Adele - Getty Images
Adele - Getty Images

There is a strange duality to Adele, whose career – as Lauren Laverne said in her introduction to Desert Island Discs (Radio 4) – has taken her from Tottenham to Beverly Hills. As documented in a recent Vogue interview, she now lives an A-list existence that keeps her remote from the normal world: a life of travelling in blacked-out limos, of eating in private dining rooms, of having museums opened at her request so she can look at the art without anyone looking at her.

Yet in person she remains open and unpretentious (journalists often describe her as “earthy”, which is code for “swears like a docker”). And so it was in Desert Island Discs, where she gabbed away as if she was sitting next to us on the 38 bus.

The Adele we got here was very much the down-to-earth girl who grew up in Tottenham and West Norwood, and the best parts of the programme were her pre-fame reminiscences. She picked her first record, Roam by the B52s, because it reminded her of dancing around the living room with her mum as a kid. And she spoke candidly about the hurt caused by her absent father, an unreliable figure in her early life after her parents divorced. Plenty of listeners, I’ll wager, would have known a similar experience: of being let down by a father who rarely turned up when he said he would. At 12, she decided to cut him out of her life for her own good, although they reconciled before he died.

Because Adele is a talker, we got a vivid picture of her life in the lead-up to fame. One of the reasons she auditioned for the Brit School in Croydon at 14 was because her friends were getting pregnant; her mum was worried she would go the same way. “My audition was great. I nailed it!” she told Laverne, with a great cackling laugh. Invited to meet a man from a record label, she had a savvy South London teenager’s scepticism, making a friend go with her in case the executive was “a weirdo”. And for those who didn’t know the background to her first Top 10 hit, Chasing Pavements, she recounted it here: it was inspired by a night she ran down Tottenham Court Road after slapping her cheating boyfriend in a club.

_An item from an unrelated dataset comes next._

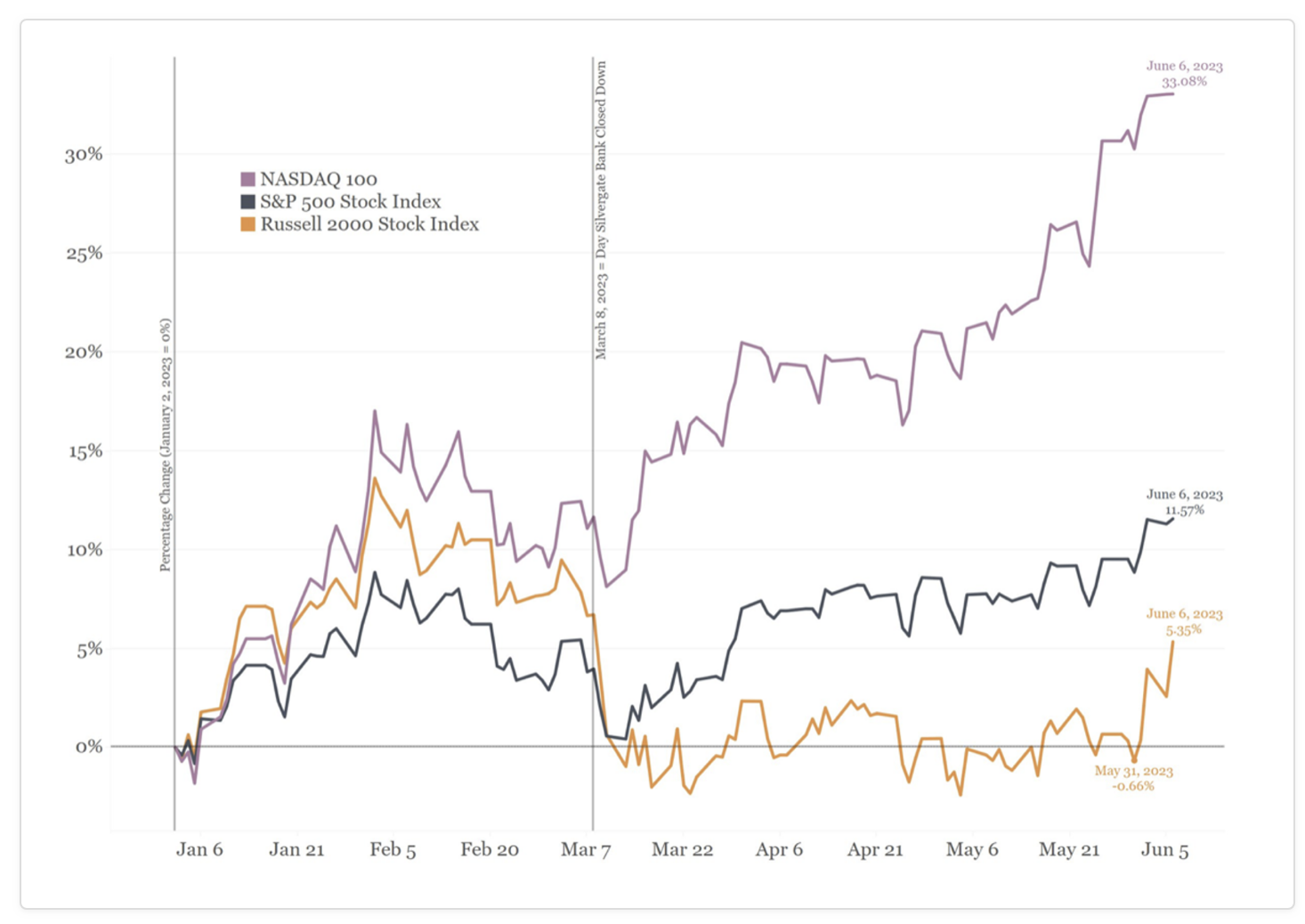Click the Silvergate Bank Closed Down vertical label
1305x924 pixels.
click(602, 210)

These early years were more evocative than the life of the world-famous Adele, although Laverne touched on all the talking points: her striking weight loss, motherhood and divorce, and those cancelled Las Vegas shows. Laverne’s questions were tactful to a fault; noting that some fans were frustrated and upset about the cancellations, she asked: “How do you balance their disappointment with your own creative decision that the concerts couldn’t go ahead, and do you think you got it right?”

Adele suggested that she was working on the show still, but Laverne didn’t follow up by trying to pin her down on whether she will stage them this year or next or ever at all, or why she had no problems performing in Hyde Park on Friday. But Desert Island Discs isn’t the place for confrontational journalism, which is probably why A-list Adele felt so comfortable being here.